Die Lindholm hat sich nach heissen Sex-Chats auf ein physisches Treffen mit einem Unbekannten eingelassen. Sie fährt dafür von Göttingen nach Hamburg, denn dort tanzt der Bär. Oder zumindest bietet Hamburg die schärfere Kulisse, Buck liebt die Ansichten aus der Speicherstadt. Und das Hamburger Vergnügungsviertel samt überkandideltem Puffbesitzer, gegeben von Buck höchstselbst, ist gleichfalls eine Conditio sine qua non. Aufgeregt schleicht sich die Lindholm also in ein Hotelzimmer ein, umarmt dort im Dunkeln den nackten Mann im Bett – und greift in Blut hinein.
Wie das Drehbuch von Uli Brée die Sache am Ende aufdröselt – mit traumatischen Vergangenheiten und irren Zufällen –, überzeugt nicht recht, trotz robustem Rückgriff auf Lindholms berufliche Biografie. Aber es kommt Freude auf, wenn Udo Lindenberg singend im eleganten Nebenbei sein «Tatort»-Debüt gibt und im Hotel zudem ein Udo-Doubles-Treffen mit abgedrehter Komik aufwartet. Der Regisseur jongliert so gern mit grossen Kulissen und grossen Namen – wie ein Entertainer eben. Und wir bleiben gut unterhalten steh’n und lassen es uns gefallen, wie hier ein Plot aus Korruption, Sex und Rache zusammengeworfen wird.

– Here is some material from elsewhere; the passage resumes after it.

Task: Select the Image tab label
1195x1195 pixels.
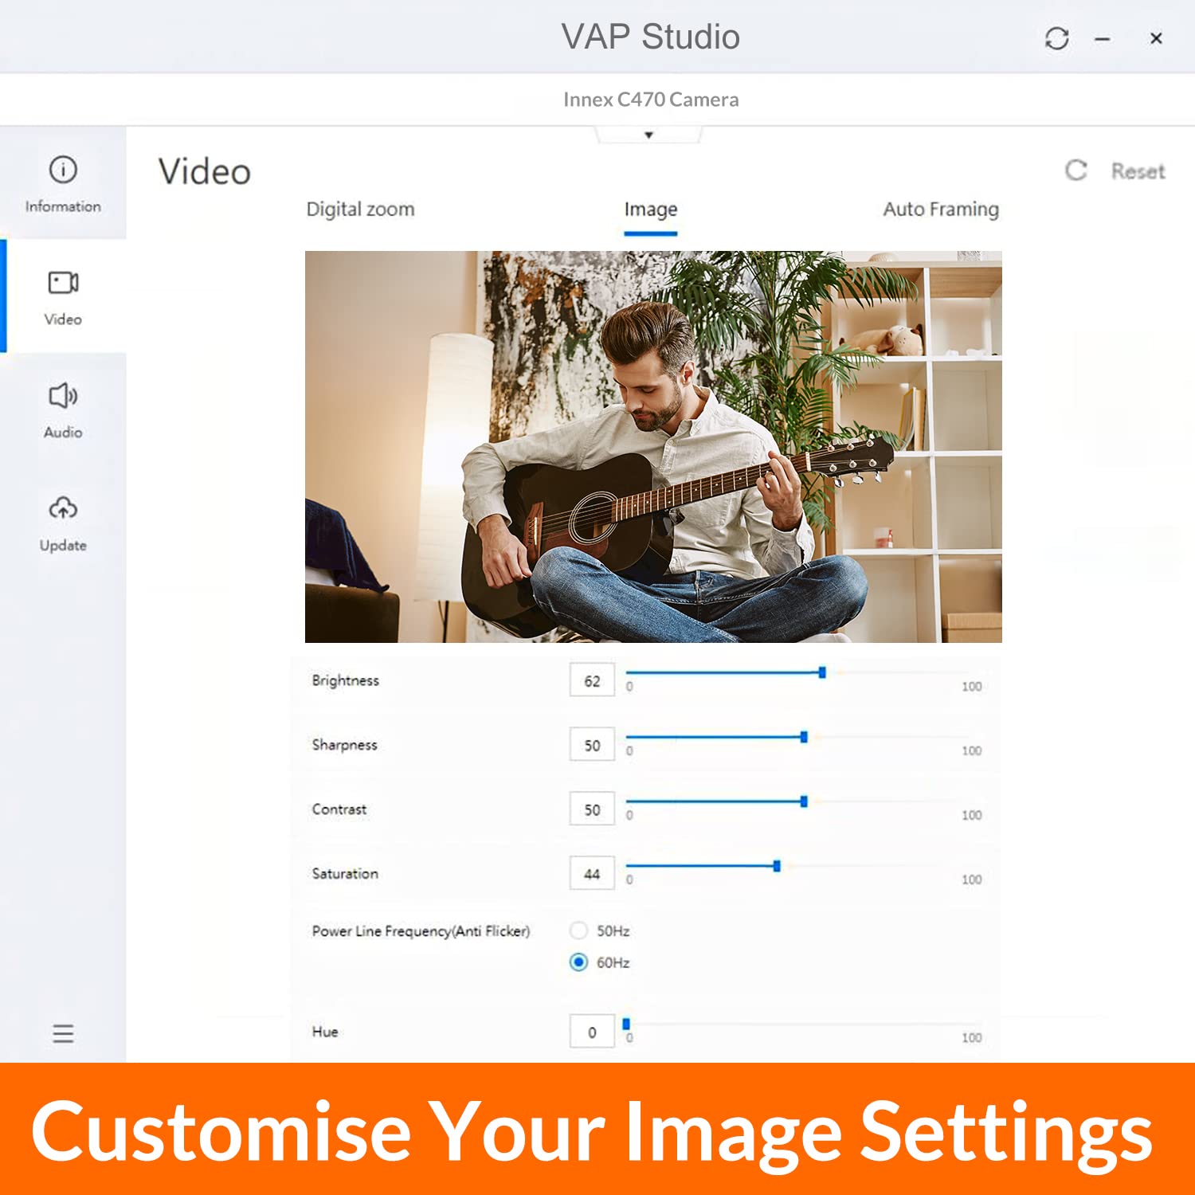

Zwischendurch gibts Klassikeinlagen: kleiner Gruss an Maria Furtwänglers Grossonkel, den (verstorbenen) Dirigenten Wilhelm Furtwängler. Das eigentliche Lob aber gebührt dem aktuellen Träger des Ifflandrings, dem grossartigen Jens Harzer, als überraschendes Highlight unter all den hübsch hergerichteten erwartbaren Attraktionen. In seiner Rolle als verschupfter, ziemlich kaputter Sidekick der herumpöbelnden Hamburger Kommissarin ist er hinreissend: Kein Wunder, dass die kühle Lindholm ihm erliegt. Netter Dreh in einem Film, der vor allem um sich selbst und seine Spezialeffekte kreist.